Rising ocean temperatures pose a serious threat to the world's coral reefs, leading to mass bleaching events that have killed off vast swaths of the oceanic ecosystems.
But some coral doesn't seem to mind the hot water that kills off its neighbors — leading scientists to think that some genetic quirk helped is helping the outliers resist the heat. Now, scientists at the Carnegie Institution for Science have uncovered the gene responsible, Future Human reports, and they have a plan to gene-hack heat resistance into coral in a bid to keep reefs thriving as climate change continues its course.
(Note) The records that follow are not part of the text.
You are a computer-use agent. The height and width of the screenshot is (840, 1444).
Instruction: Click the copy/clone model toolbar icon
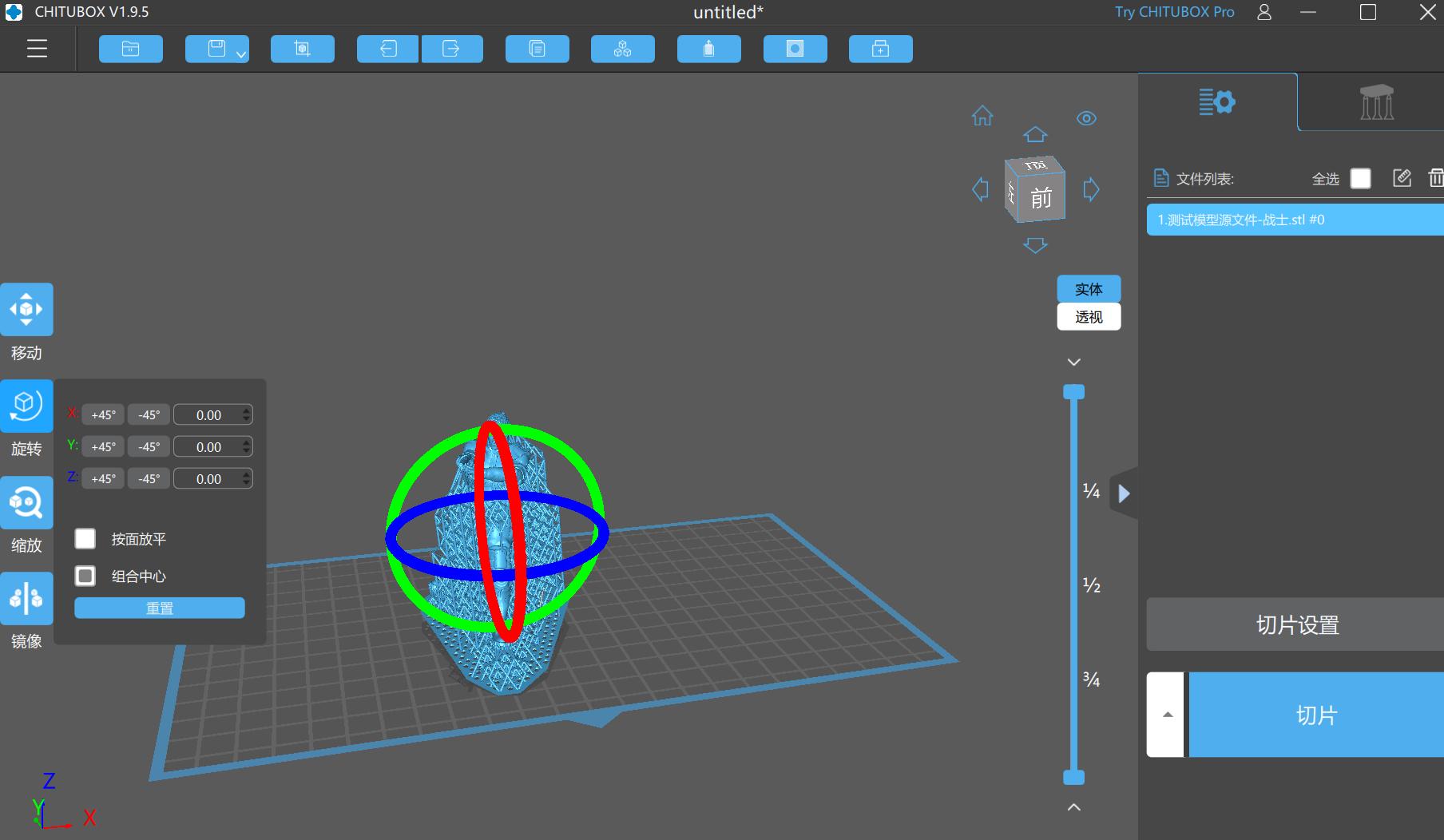[x=537, y=49]
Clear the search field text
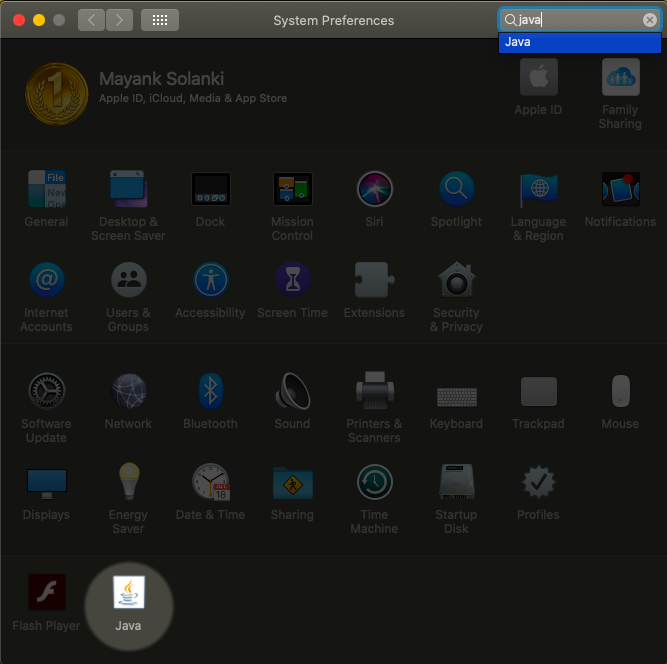The height and width of the screenshot is (664, 667). pos(650,20)
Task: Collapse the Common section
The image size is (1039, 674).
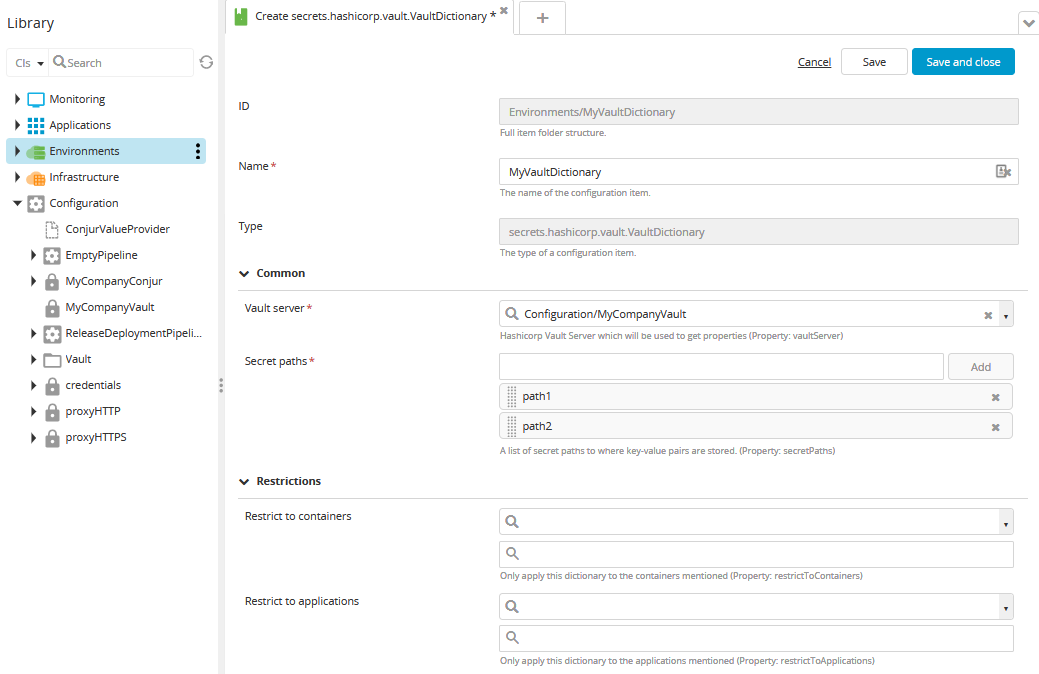Action: (x=244, y=273)

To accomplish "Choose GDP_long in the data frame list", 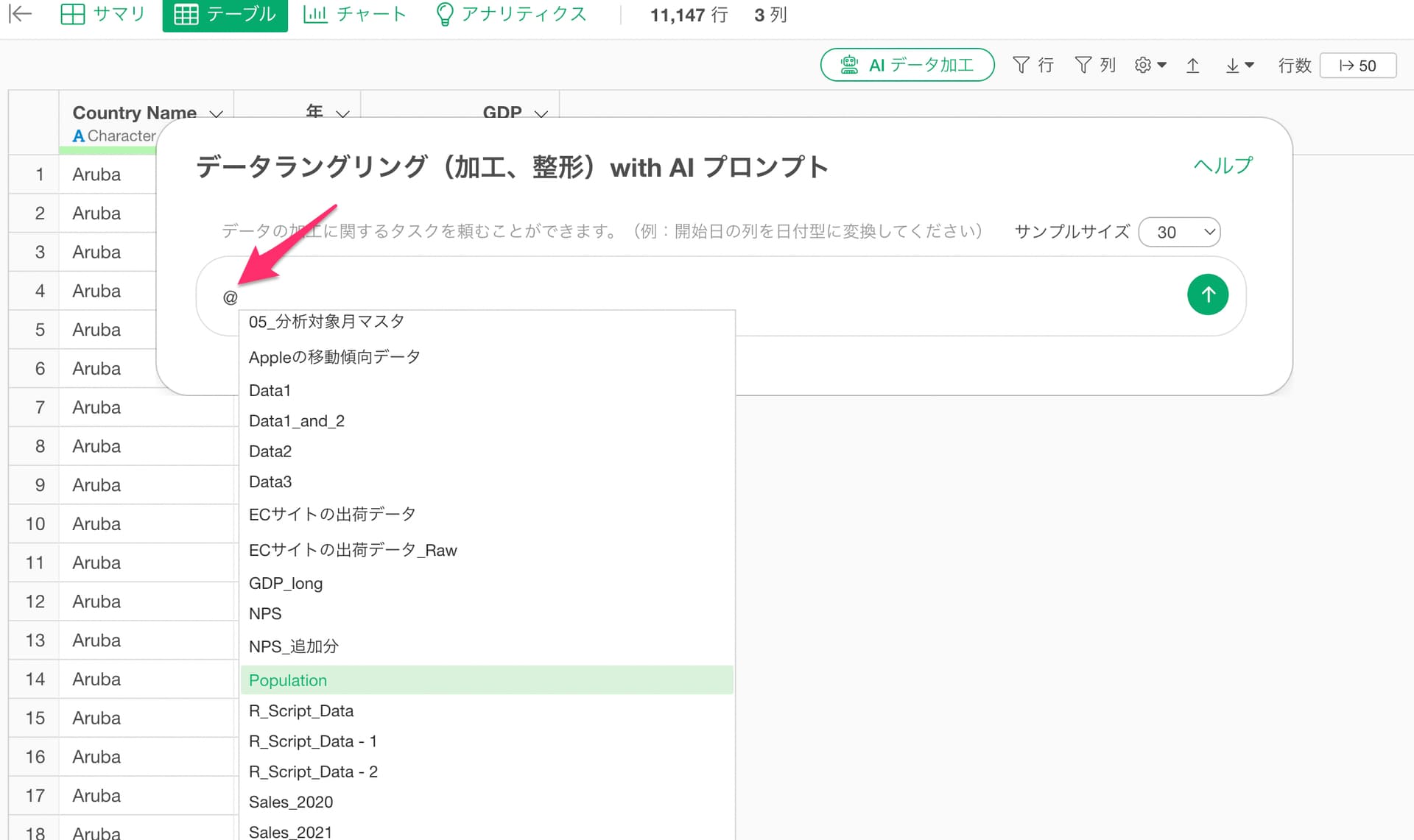I will [286, 583].
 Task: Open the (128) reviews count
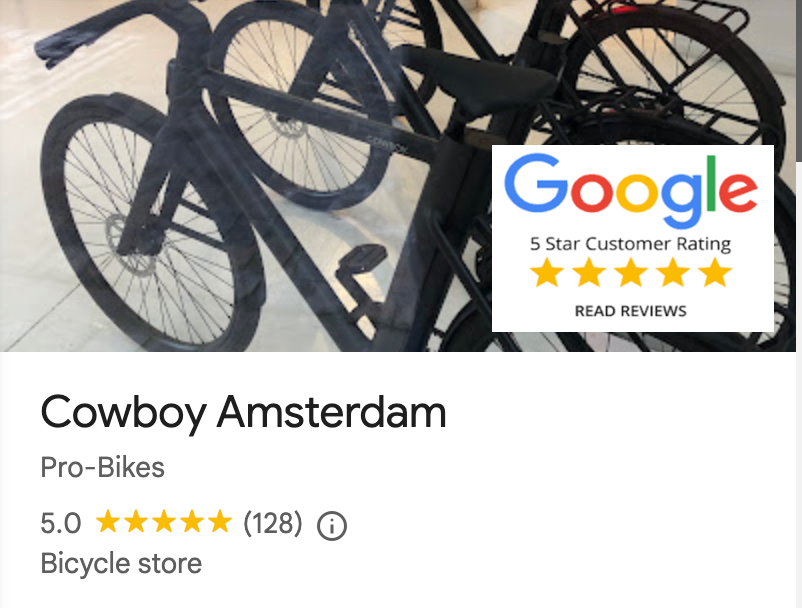273,523
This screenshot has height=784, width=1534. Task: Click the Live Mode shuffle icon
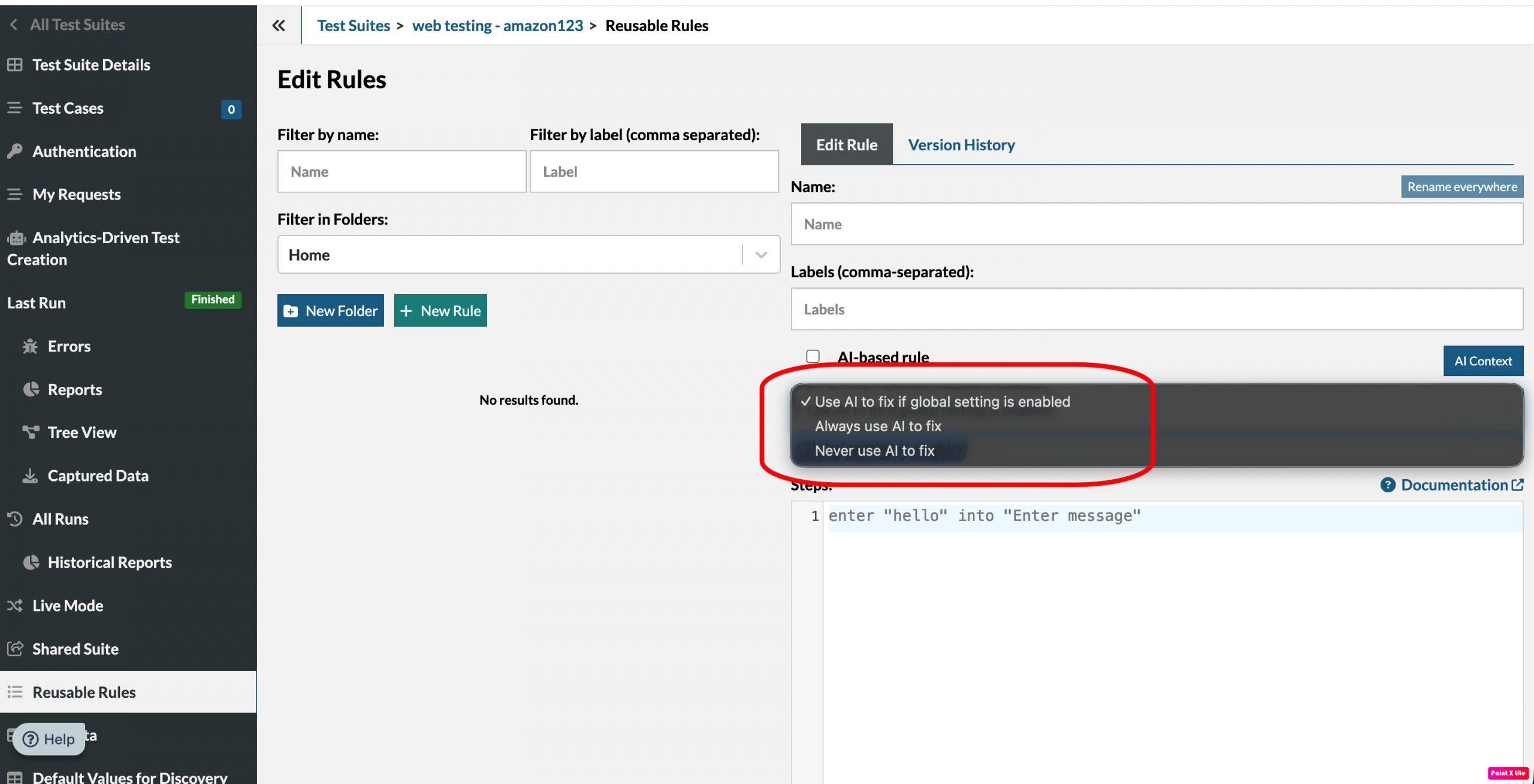[15, 606]
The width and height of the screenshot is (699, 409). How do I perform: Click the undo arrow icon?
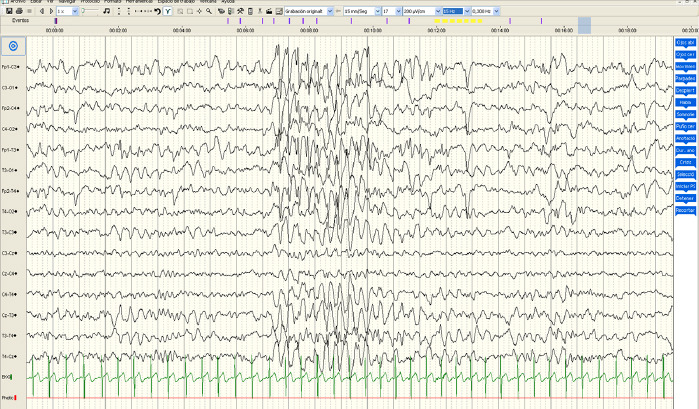tap(157, 11)
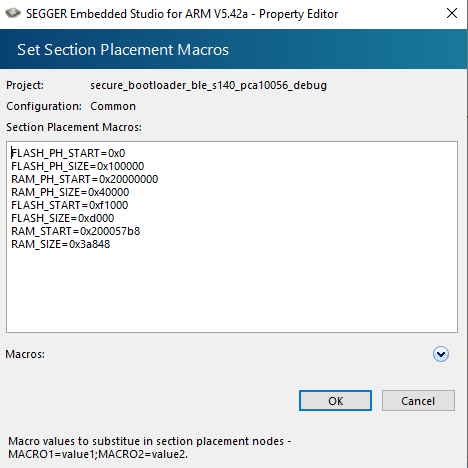Click the FLASH_START=0xf1000 macro line
The width and height of the screenshot is (468, 468).
pyautogui.click(x=70, y=205)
Before they could even probe coral's genetic code, the scientists struggled to get their hands on the fertilized eggs — which coral releases en masse under specific water conditions during a full Moon — that they needed for their CRISPR experiments.
That alone took several years, Future Human reports. But with fertilized eggs in hand, the team was able to isolate that the gene HSF1 granted coral the ability to survive hotter water, according to research published in the journal PNAS on Tuesday. Now, they believe that they could use CRISPR to seed coral reefs with eggs altered to carry the heat resistance gene.
"Their release into the environment would, very properly, face rigorous regulatory and public scrutiny," coral geneticist Madeleine van Oppen, who didn't work on the study, said in an accompanying PNAS commentary.